*Excerpt*:
-- begin --
Agreed, I like that better as well. :)

>
> [...]
>
> > @@ -408,7 +407,7 @@ extern ssize_t __mcopy_atomic_hugetlb(struct mm_struct *dst_mm,
> >                                     unsigned long dst_start,
> >                                     unsigned long src_start,
> >                                     unsigned long len,
> > -                                   bool zeropage);
> > +                                   enum mcopy_atomic_mode mode);
> >  #endif /* CONFIG_HUGETLB_PAGE */
> >
> >  static __always_inline ssize_t mfill_atomic_pte(struct mm_struct *dst_mm,
> > @@ -417,7 +416,7 @@ static __always_inline ssize_t mfill_atomic_pte(struct mm_struct *dst_mm,
> >                                               unsigned long dst_addr,
> >                                               unsigned long src_addr,
> >                                               struct page **page,
> > -                                             bool zeropage,
> > +                                             enum mcopy_atomic_mode mode,
> >                                               bool wp_copy)
-- end --
*Data block*:
-- begin --
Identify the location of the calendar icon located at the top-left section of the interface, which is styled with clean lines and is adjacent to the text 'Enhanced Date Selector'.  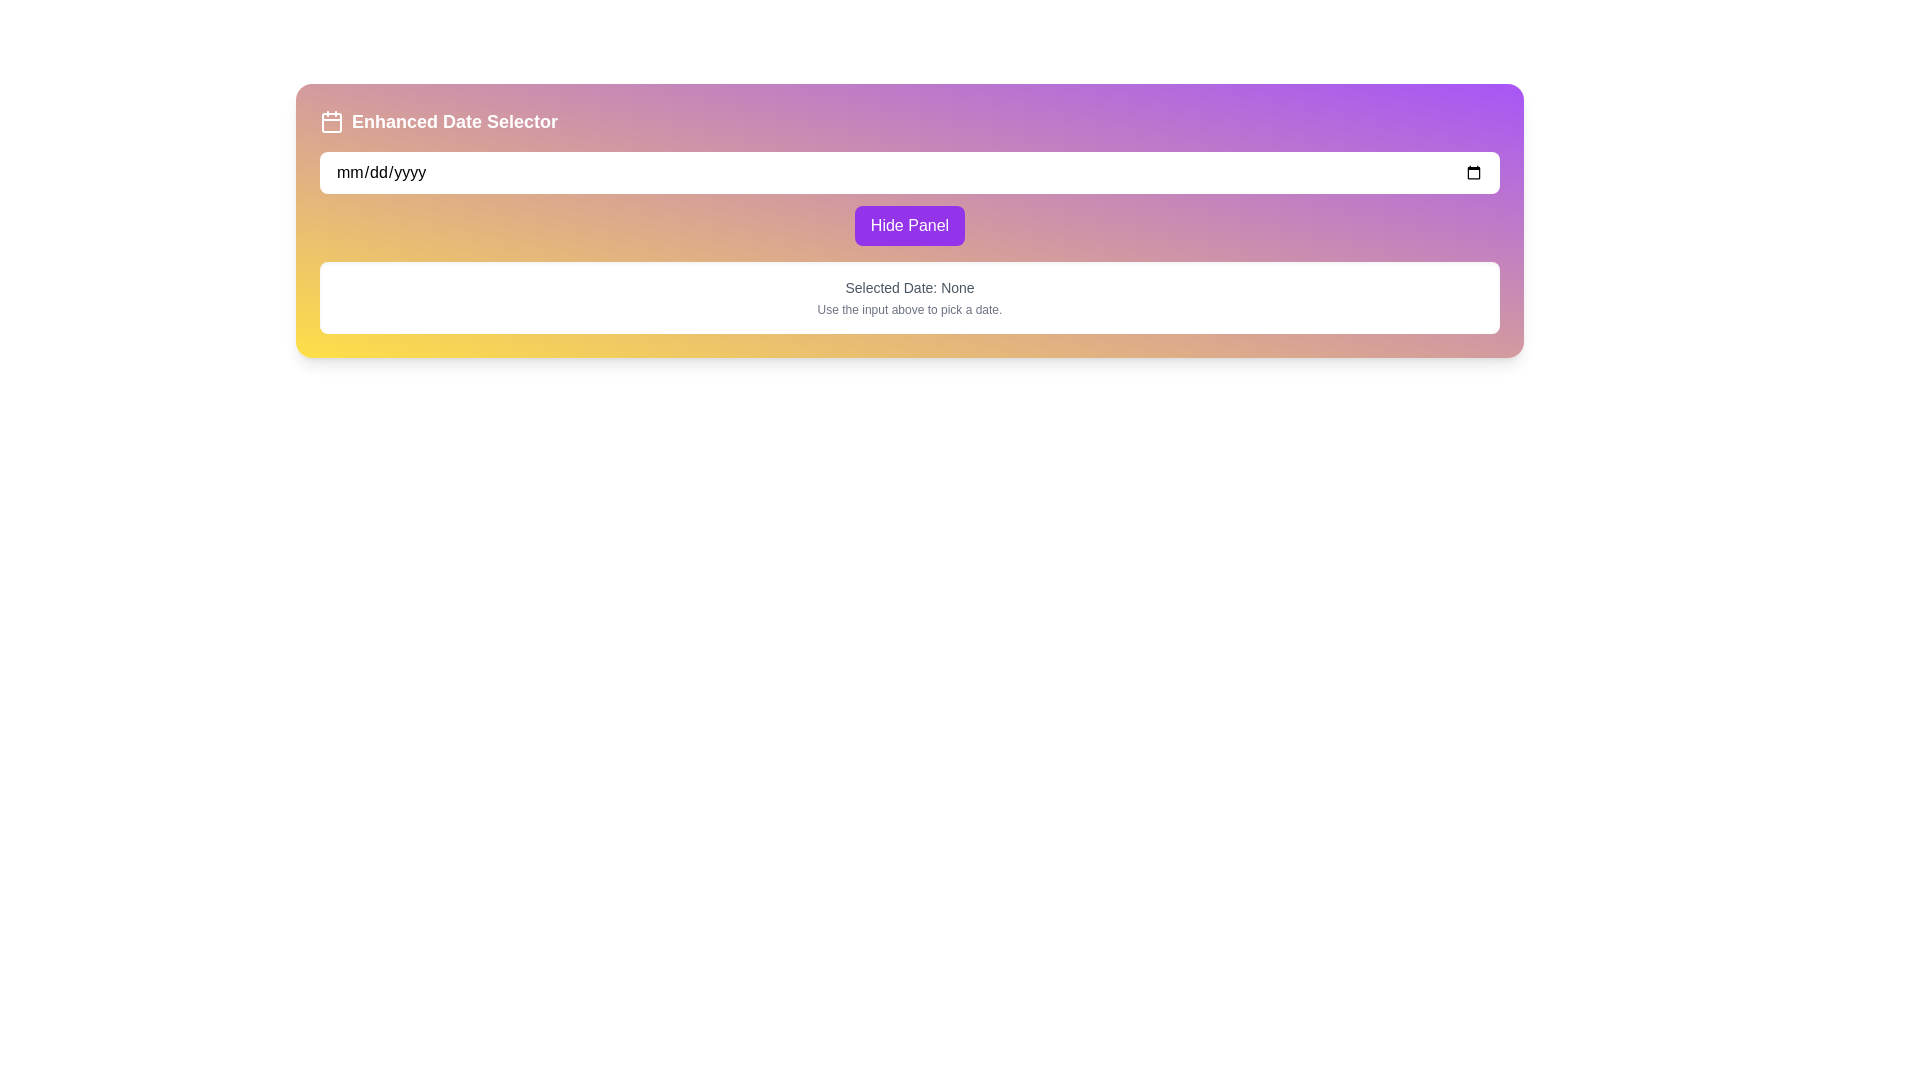
(331, 122).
-- end --
*Objectives*:
1. Sum up the excerpt in two sentences.
2. In the excerpt, what parameter takes the place of `bool zeropage`?

*Task-by-task solutions*:
1. The writer agrees and says they like the change better too. The quoted patch swaps the `bool zeropage` parameter for `enum mcopy_atomic_mode mode` in the parameter lists of `__mcopy_atomic_hugetlb` and `mfill_atomic_pte`.

2. `enum mcopy_atomic_mode mode`